The records:
>> Begin
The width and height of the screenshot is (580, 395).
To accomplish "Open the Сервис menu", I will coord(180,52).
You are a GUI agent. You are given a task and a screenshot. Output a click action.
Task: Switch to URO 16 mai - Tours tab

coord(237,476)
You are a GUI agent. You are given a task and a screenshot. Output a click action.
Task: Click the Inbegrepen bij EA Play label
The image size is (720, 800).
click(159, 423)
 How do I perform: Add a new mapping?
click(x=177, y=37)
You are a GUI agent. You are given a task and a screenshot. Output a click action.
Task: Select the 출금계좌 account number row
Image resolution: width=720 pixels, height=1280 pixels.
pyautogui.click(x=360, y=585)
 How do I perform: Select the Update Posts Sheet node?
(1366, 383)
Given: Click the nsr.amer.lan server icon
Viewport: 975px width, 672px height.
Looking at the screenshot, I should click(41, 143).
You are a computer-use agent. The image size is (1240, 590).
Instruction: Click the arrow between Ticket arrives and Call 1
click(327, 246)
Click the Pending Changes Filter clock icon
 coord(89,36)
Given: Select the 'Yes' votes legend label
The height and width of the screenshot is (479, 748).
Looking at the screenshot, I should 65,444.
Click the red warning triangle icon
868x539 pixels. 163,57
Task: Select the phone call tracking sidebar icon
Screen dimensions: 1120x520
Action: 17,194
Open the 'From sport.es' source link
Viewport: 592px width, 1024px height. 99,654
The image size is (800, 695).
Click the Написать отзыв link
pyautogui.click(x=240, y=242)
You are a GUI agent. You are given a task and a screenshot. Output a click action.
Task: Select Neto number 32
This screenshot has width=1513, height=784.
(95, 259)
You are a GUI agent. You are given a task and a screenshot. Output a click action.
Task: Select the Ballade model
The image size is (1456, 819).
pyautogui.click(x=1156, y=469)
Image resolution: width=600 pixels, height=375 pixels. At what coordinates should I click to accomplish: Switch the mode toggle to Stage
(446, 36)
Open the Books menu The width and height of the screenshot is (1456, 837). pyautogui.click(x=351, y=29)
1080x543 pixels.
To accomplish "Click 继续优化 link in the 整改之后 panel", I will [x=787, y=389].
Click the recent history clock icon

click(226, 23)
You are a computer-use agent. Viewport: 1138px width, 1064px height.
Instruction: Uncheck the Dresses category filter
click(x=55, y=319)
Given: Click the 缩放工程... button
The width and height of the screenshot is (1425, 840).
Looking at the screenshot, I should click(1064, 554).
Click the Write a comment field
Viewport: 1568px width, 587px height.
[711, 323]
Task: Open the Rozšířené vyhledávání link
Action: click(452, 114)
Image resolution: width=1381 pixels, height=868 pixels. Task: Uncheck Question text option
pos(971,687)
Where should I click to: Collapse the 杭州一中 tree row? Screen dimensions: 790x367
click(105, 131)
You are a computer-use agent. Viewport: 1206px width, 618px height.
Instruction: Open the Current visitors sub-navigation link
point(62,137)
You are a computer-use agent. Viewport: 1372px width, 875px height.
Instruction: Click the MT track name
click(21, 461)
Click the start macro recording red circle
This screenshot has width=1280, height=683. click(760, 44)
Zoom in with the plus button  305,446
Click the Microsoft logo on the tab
>> End
Required task:
Pull out each line of the data above that contains the word "should". Only matches with the same letter case count.

Answer to this problem:
Looking at the screenshot, I should click(41, 143).
Looking at the screenshot, I should 65,444.
Image resolution: width=600 pixels, height=375 pixels. At what coordinates should I click to accomplish: Switch the mode toggle to Stage
Looking at the screenshot, I should click(1064, 554).
Where should I click to: Collapse the 杭州一中 tree row? Screen dimensions: 790x367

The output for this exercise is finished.